It’s Academic, television’s longest-running high school quiz show, pits students from the Washington, D.C., area against each other in a dazzling display of factoid fireworks. As in the nationally popular Jeopardy!, contestants field questions—generally more difficult than those on Jeopardy!—in virtually every area of knowledge. The competition is as fast-paced as a basketball game. And cheerleading squads and fans gather in the TV studio to root for their teams. Critics dismiss exercises like this as promoting rote memorization, but viewers of the program can sense that the student participants not only know the more common name for the European Recovery Program but also could discuss the program and General George Marshall’s involvement at some length.
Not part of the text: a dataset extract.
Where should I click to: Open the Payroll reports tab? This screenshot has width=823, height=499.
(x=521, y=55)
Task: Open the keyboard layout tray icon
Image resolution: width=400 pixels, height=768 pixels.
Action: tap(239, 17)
Alumni of the TV program are living evidence that there is much more than rote learning and memorization at work here.

“Rewriting History” looks at how history is sometimes distorted in children’s fiction to fit modern notions of right and wrong. That may not seem as appalling to some people as it should. Writing history “accurately” is already a nearly impossible task because the story always reflects the point of view of the storyteller; even major events like revolutions are interpreted differently by different historians. But deliberately washing out differences between yesterday and today undermines the truth and is, as writer Anne Scott MacLeod puts it, “a failure of imagination and understanding that is as important to the present as to the past.”

The two other features in this issue—“Class Action” and “Home Away From Home”—are more about the social purposes of schooling, which, among other things, are to lift up the disadvantaged, assimilate society’s newcomers, and open the doors of opportunity to all. Migrant children are among the most dispossessed among us. Often homeless and poor with little or no command of English, migrant farm workers and their children are caught in a seemingly unbreakable cycle of toil and despair. But as writer Kay Mills shows in the second of these two articles, Head Start programs have been able to break that cycle by providing safe, nourishing preschool services for children—as well as opportunities for adults—when and where they are most needed.
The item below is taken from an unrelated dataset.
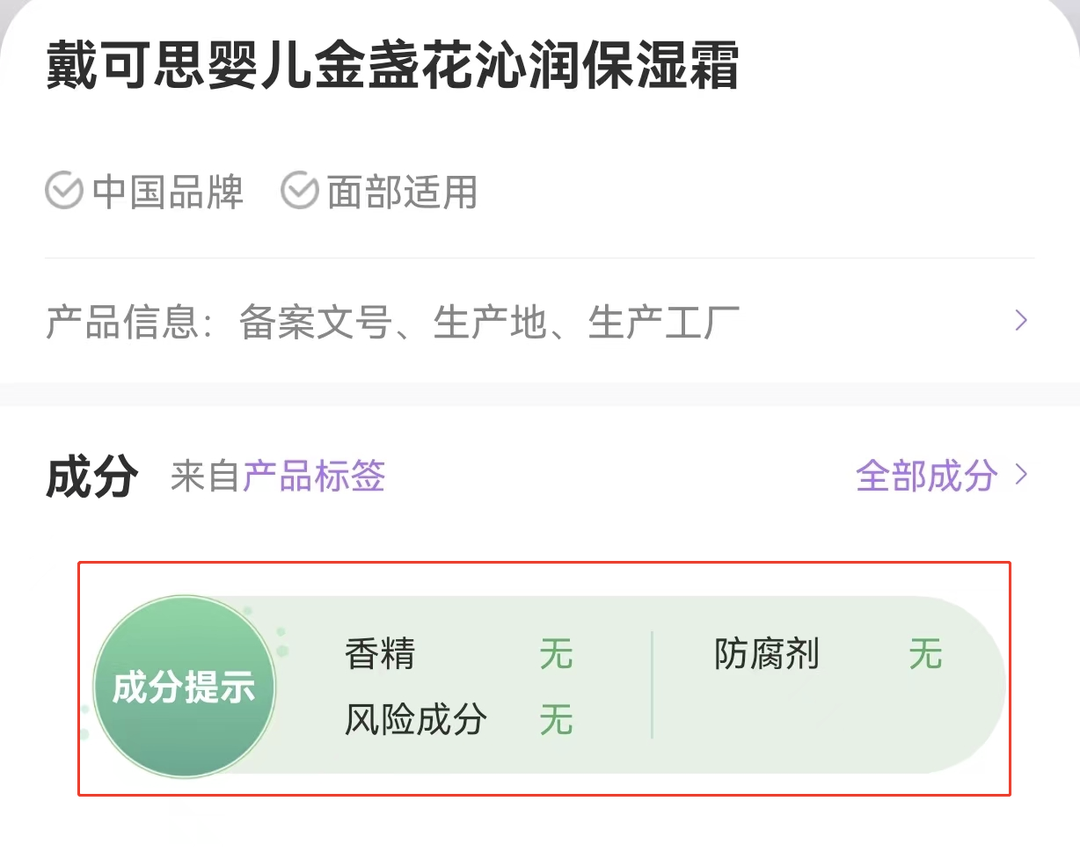The image size is (1080, 866).
Task: Click the 成分提示 green circle badge
Action: point(185,687)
In Denver, minority parents, led by a lawyer and politician named Joe Rogers, have sued the school district for failing to provide their children with the adequate education guaranteed them by the state constitution. As David Hill explains in “Class Action,” these parents are demanding tuition vouchers so they can opt out of the failing public schools and send their children to private ones. For minority and poor children in Denver and all our cities, education is the key to sharing in the American dream. Recognizing that, the U.S. Supreme Court ruled in 1954 that separate but equal schools for minority children are unconstitutional. Now, after more than four decades, African American and Hispanic children are being resegregated into predominantly minority schools that are not equal and are often inferior.

The academic and social purposes of public schooling are linked; our schools must fulfill both to succeed at either. Unfortunately, there is considerable evidence to suggest that schools are performing neither function as well as we wish. Public schools cannot accomplish their academic mission if a substantial proportion of our young people are neglected or relegated to poor schools with low expectations. We must make sure our disadvantaged children have the high standards and rigorous curricula they need to compete and survive in our rapidly changing economy. We need to do it for them and for ourselves.